En 1902, l’abbé Filiatrault, de Saint-Hyacinthe, hisse sur son presbytère un drapeau semblable à celui de Carillon, sauf que les fleurs de lys sont blanches. Ce drapeau fut, à ce qu’on dit, très bien accueilli par la population.

En 1903, on ajoute à ce drapeau un Sacré-Coeur entouré de feuilles d’érables. Ce drapeau deviendra en 1926, par vote de l’Assemblée législative, l’emblème de la Société Saint-Jean-Baptiste de Québec.

En 1935, l’Assemblée législative décide d’enlever le Sacré-Coeur sur le drapeau, car la présence d’un emblème religieux pose des problèmes. Cette année-là, le drapeau prend le nom de fleurdelisé.
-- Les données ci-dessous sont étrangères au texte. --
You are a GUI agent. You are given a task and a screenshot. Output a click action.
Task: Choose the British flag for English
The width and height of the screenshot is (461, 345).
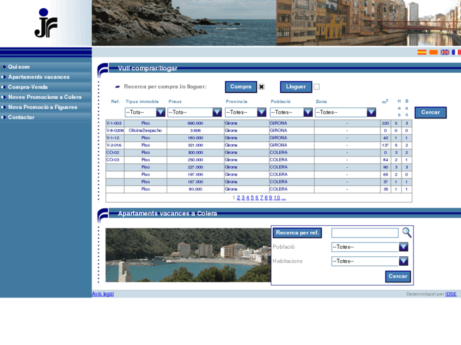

Le 2 décembre 1947, le député René Chaloult dépose une motion à l’Assemblée qui doit être débattue le 21 janvier 1948. Maurice Duplessis est alors Premier ministre du Québec. Il n’est pas opposé au fleurdelisé mais il a quelques réserves. Il pense placer au centre les armoiries du Québec, ou encore une couronne rouge, qui symboliserait celle de France ou d’Angleterre.

Le matin même où la motion Chaloult doit être discutée en Chambre, un arrêté reçoit l’approbation unanime du Conseil des ministres, consacrant le fleurdelisé comme drapeau officiel du Québec.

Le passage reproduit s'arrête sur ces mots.